Mişima’nın yapıtlarını bu saikle inceleyen Yourcenar, onun bazı metinlerindeki ölüm sahnelerine çeviriyor bakışımızı. Yaşarken faşist olmakla suçlanan Mişima’nın hayatındaki önemli noktalara da değiniyor elbette. Bir samuray ailesinde doğan, zaman içinde kılıç ve karate oyunlarında ustalaşıp kalkan derneği adlı askerî bir örgüt kuran Mişima’nın adım adım son yapıtı denebilecek ölüme nasıl hazırlandığını bu sahnelerin yardımıyla anlamaya çalışırken yazarın hayatından örneklere de yer veriyor.

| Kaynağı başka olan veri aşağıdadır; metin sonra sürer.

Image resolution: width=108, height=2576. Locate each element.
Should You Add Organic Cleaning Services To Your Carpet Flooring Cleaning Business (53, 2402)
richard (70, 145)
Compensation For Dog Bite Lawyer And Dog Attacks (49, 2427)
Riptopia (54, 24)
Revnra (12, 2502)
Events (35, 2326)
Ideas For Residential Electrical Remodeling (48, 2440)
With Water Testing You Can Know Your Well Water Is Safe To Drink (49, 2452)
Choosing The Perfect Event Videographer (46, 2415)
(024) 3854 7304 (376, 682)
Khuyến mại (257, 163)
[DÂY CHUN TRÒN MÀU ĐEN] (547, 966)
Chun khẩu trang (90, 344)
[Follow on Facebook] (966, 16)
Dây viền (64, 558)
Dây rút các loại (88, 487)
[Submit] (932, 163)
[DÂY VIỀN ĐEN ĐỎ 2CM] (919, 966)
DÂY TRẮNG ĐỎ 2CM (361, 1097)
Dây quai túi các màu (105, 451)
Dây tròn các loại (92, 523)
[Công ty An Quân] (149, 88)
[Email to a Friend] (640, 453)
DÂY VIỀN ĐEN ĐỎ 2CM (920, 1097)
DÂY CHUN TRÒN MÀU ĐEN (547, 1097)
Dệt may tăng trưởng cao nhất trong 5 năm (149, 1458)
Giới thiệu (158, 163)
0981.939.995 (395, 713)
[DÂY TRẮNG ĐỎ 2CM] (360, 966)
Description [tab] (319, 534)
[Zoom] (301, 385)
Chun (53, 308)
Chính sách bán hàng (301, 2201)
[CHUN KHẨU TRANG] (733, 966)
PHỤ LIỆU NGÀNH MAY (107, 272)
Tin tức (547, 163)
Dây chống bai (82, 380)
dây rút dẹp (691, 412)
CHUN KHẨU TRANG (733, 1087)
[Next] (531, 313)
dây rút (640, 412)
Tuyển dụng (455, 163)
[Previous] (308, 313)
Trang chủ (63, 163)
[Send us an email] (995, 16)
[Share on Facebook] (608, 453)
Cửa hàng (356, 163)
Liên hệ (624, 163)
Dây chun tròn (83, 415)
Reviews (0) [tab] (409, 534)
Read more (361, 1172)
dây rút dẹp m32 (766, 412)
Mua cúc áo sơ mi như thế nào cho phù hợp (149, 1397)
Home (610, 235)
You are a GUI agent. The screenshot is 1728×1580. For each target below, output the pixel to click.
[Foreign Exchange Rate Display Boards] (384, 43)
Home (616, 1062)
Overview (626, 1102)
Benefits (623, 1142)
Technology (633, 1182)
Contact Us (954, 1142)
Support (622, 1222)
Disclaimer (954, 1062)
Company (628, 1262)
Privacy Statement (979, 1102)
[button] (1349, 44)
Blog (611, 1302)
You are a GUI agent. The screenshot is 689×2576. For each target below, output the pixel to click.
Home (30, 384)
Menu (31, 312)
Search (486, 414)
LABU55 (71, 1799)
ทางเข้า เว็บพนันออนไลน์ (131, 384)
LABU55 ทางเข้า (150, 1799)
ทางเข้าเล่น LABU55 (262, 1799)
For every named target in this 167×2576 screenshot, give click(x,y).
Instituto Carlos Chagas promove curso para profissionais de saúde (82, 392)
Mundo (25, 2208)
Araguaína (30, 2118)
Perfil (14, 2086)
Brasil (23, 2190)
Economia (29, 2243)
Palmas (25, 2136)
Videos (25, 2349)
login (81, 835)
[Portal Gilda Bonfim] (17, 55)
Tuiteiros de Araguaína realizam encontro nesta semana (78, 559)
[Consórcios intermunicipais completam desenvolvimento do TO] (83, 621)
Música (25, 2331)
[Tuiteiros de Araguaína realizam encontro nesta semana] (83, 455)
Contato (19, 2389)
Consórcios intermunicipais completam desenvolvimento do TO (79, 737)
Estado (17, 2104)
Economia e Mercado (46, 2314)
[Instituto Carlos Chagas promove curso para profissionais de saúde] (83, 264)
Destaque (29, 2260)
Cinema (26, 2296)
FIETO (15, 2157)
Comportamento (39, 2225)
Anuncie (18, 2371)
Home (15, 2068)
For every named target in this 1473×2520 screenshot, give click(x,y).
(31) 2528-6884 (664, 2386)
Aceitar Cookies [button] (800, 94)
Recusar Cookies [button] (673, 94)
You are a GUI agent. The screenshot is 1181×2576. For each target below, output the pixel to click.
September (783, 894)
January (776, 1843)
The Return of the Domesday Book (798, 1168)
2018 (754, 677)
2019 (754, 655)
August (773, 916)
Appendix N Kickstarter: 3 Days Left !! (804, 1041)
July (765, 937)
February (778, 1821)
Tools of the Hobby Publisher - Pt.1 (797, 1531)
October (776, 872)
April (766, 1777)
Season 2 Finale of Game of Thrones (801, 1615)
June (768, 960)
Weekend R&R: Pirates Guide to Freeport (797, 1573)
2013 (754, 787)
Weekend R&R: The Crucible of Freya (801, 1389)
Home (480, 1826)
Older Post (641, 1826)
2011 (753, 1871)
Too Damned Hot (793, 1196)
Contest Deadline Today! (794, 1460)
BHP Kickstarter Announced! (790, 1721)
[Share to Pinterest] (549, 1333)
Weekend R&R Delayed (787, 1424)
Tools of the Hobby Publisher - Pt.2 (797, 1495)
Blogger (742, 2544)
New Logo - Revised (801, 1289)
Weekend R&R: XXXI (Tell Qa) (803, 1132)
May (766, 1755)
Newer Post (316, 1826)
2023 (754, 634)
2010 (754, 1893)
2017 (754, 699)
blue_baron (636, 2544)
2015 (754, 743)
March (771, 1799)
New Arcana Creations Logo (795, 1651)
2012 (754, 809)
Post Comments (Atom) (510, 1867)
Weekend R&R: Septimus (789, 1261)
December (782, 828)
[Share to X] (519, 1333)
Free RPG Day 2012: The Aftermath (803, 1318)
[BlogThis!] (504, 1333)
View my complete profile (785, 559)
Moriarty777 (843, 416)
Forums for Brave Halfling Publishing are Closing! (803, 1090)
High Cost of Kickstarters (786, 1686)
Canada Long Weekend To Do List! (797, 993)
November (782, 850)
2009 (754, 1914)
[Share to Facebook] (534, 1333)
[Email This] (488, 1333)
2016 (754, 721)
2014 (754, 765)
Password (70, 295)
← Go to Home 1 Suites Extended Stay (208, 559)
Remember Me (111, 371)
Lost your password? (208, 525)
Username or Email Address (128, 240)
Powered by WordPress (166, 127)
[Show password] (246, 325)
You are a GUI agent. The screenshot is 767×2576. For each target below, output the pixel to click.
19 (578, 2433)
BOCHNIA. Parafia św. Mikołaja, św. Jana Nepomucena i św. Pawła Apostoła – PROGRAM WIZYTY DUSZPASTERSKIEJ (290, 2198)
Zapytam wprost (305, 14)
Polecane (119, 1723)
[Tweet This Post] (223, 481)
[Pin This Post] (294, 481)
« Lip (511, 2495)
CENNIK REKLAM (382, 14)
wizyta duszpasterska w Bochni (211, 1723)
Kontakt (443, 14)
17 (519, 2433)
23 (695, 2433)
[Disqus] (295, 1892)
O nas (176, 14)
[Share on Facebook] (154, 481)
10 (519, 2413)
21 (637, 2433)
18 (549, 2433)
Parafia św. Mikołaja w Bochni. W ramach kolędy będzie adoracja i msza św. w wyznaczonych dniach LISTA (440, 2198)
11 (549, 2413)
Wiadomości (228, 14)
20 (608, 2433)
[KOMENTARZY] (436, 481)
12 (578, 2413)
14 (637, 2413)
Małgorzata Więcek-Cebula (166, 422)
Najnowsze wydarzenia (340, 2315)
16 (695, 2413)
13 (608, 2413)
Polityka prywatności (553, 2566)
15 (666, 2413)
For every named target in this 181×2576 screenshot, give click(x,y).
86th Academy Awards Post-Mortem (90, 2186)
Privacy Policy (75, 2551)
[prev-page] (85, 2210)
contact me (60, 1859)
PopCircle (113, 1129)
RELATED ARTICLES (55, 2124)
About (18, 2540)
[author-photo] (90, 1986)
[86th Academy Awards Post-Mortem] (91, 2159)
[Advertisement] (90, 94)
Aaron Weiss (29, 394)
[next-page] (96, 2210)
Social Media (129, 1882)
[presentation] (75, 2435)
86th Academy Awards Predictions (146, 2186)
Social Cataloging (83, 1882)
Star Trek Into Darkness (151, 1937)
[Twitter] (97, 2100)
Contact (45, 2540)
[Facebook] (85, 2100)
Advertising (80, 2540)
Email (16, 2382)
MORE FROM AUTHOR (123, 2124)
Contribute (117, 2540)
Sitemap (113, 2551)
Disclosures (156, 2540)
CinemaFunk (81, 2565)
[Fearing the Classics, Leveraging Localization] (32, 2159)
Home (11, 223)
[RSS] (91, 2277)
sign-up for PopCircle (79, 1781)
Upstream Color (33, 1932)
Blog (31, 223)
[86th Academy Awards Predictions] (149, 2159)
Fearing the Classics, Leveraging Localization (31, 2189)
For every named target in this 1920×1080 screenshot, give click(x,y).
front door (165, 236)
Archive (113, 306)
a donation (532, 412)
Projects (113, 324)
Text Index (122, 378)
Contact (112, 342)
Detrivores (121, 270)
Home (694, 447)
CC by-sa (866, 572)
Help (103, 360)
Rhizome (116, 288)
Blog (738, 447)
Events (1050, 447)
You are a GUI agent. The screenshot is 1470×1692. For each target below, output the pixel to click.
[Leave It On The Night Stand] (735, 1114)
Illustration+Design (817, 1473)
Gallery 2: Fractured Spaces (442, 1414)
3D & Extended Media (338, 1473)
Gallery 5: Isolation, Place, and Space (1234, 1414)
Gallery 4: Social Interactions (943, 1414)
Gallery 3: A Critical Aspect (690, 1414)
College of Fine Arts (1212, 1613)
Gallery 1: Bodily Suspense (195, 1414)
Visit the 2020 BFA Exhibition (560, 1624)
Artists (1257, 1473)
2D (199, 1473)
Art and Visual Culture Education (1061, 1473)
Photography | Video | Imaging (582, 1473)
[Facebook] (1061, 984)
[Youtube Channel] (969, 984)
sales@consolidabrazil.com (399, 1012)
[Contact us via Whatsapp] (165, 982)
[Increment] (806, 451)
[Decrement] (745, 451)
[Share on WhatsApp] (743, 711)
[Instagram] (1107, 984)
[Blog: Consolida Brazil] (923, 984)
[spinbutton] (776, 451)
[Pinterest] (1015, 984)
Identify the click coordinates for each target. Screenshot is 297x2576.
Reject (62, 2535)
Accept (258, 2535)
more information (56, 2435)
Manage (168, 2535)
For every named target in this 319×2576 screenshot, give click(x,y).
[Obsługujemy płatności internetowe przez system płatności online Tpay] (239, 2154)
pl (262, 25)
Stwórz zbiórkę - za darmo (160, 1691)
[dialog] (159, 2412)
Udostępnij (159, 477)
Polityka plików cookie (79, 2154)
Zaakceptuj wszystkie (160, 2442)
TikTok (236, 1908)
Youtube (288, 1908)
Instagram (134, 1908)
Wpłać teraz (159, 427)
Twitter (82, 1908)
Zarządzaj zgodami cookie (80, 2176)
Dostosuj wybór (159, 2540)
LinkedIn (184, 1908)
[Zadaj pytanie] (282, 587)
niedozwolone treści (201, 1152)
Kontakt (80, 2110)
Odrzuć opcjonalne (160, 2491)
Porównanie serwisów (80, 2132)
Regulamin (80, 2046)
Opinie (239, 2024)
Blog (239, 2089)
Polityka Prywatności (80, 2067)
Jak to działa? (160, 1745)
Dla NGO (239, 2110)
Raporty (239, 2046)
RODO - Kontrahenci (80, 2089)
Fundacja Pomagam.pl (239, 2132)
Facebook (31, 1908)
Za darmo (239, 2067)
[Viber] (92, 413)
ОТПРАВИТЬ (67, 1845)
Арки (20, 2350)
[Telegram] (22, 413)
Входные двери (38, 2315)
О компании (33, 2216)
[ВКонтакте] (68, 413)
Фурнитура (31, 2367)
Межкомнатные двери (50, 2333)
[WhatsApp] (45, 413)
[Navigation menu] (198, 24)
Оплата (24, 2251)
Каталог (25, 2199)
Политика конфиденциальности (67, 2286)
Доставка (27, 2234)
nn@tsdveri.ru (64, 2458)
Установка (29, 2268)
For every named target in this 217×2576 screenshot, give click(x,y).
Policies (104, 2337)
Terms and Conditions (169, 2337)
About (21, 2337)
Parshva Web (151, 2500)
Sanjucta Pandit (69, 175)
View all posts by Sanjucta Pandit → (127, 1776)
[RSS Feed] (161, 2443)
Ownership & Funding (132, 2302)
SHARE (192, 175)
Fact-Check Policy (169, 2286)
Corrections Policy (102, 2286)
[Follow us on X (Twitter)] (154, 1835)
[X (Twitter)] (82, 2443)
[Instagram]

Hiç şüphesiz Yourcenar’ın kitabından sadece Mişima’nın tuhaf yaşamı kalmıyor geriye. Batılı büyük bir yazarın Doğulu başka bir yazarı anlama çabasının ürünü haline de geliyor eser. Bu bakımdan, bakışları bir yandan Mişima’ya çevirirken, diğer yandan da Yourcenar’ın çabasına ışık tutuyor. Ama bir önemli özelliği daha var Mişima-Ya da Boşluk Algısı’nın. Bugüne kadar daha çok Cioran çevirileriyle tanıdığımız Haldun Bayrı’nın başarılı çevirisine de dikkati çekmek gerekiyor. Böylece, çevirmeni de ekleyince bir bakıma üç yazarı olan etkileyici bir kitap çıkıyor ortaya: İntihar eden Doğulu bir yazar. Onu anlamaya çalışan büyük bir Batılı yazar. Bu kitabı başarılı bir şekilde Türkçeye kazandıran iyi bir çevirmen.